== Segment start ==

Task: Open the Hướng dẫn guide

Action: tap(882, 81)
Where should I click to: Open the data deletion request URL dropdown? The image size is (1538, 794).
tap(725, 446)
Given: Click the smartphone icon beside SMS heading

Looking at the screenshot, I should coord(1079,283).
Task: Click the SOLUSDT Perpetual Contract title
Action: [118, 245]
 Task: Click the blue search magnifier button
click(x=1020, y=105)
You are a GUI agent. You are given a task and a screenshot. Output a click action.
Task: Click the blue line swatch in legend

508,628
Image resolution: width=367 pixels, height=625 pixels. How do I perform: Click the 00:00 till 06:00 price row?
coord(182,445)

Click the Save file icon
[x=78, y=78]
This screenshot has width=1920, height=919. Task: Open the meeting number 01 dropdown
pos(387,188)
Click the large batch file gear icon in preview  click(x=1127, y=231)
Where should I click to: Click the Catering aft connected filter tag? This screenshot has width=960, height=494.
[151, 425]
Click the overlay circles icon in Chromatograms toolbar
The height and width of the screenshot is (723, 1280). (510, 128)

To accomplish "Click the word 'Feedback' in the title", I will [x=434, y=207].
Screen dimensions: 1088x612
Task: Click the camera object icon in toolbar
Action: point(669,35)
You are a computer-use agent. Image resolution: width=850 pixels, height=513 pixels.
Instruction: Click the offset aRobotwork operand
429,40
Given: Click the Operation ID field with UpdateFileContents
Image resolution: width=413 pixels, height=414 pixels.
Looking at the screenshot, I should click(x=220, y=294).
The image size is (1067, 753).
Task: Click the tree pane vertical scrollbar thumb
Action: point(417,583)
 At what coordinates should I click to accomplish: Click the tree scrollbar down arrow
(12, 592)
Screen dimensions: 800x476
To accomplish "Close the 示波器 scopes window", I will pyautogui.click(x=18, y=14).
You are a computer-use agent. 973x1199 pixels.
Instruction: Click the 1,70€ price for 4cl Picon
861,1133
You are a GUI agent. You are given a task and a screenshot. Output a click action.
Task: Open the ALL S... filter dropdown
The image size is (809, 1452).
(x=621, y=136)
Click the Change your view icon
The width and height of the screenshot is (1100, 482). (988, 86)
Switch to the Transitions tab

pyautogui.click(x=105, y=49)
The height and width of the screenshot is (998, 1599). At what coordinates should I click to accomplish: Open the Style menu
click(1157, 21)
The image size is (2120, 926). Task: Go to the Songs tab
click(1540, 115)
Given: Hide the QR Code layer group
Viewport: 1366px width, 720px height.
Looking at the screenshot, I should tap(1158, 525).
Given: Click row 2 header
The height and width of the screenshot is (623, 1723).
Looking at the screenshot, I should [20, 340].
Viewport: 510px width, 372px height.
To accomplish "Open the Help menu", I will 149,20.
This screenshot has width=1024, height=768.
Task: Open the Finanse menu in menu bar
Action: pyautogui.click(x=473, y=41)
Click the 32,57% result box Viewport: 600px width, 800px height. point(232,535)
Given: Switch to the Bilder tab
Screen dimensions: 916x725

== Segment end ==

# Problem to work on:
The answer must be the lines from the one containing "The image size is (809, 1452)." through the last line of the records, written out exactly; please include nothing more.

# Written response:
The image size is (809, 1452).
(x=621, y=136)
Click the Change your view icon
The width and height of the screenshot is (1100, 482). (988, 86)
Switch to the Transitions tab

pyautogui.click(x=105, y=49)
The height and width of the screenshot is (998, 1599). At what coordinates should I click to accomplish: Open the Style menu
click(1157, 21)
The image size is (2120, 926). Task: Go to the Songs tab
click(1540, 115)
Given: Hide the QR Code layer group
Viewport: 1366px width, 720px height.
Looking at the screenshot, I should tap(1158, 525).
Given: Click row 2 header
The height and width of the screenshot is (623, 1723).
Looking at the screenshot, I should [20, 340].
Viewport: 510px width, 372px height.
To accomplish "Open the Help menu", I will 149,20.
This screenshot has width=1024, height=768.
Task: Open the Finanse menu in menu bar
Action: pyautogui.click(x=473, y=41)
Click the 32,57% result box Viewport: 600px width, 800px height. point(232,535)
Given: Switch to the Bilder tab
Screen dimensions: 916x725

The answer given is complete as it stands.